### Exercise requirements
Leaving the pictures aside, transcribe only and exactly the lines from the one with "Click the timecode field 00:00:00:20" through the end of the entries, both included.

[Stored dataset items]
"""

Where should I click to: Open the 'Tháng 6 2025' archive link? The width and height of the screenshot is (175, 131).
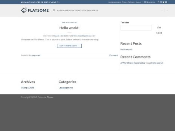(28, 88)
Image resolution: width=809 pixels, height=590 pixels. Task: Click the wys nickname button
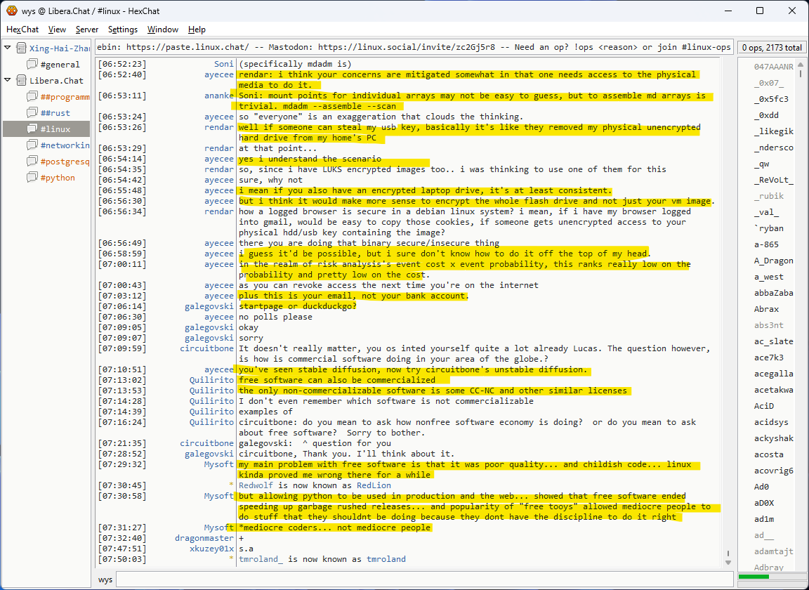coord(105,579)
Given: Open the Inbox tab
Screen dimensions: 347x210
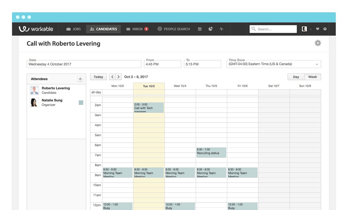Looking at the screenshot, I should point(137,29).
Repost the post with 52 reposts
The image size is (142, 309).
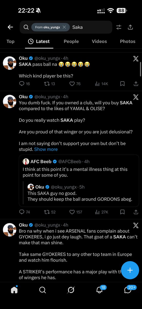point(50,212)
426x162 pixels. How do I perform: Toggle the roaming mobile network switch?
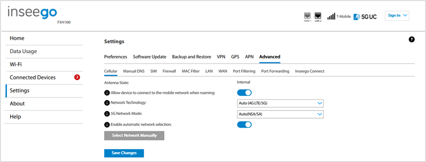point(244,93)
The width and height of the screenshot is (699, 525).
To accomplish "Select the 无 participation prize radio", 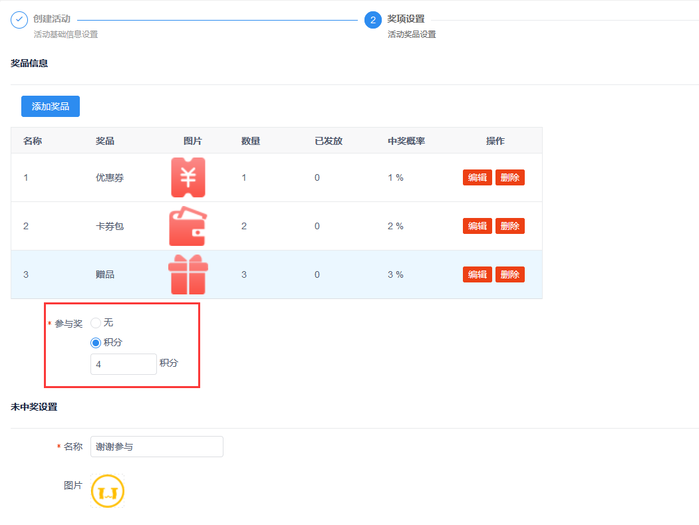I will tap(96, 323).

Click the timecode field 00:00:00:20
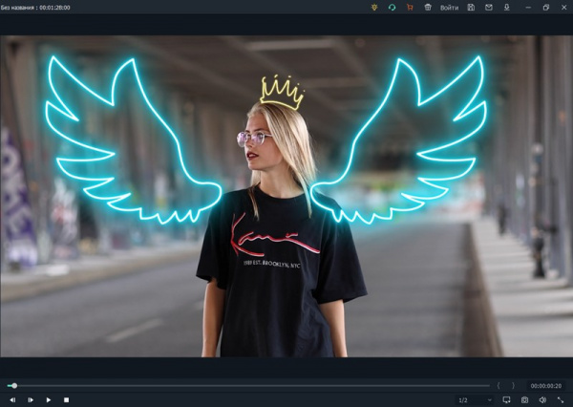click(547, 385)
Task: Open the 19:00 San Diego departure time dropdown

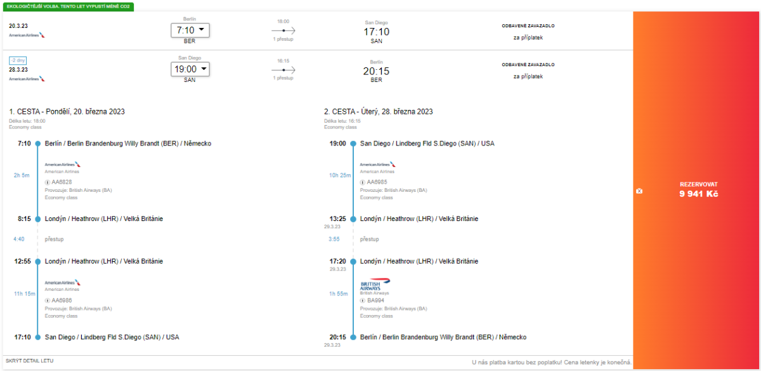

"""

### Response area
Click the timecode field 00:00:00:20
click(547, 385)
Task: Open the 19:00 San Diego departure time dropdown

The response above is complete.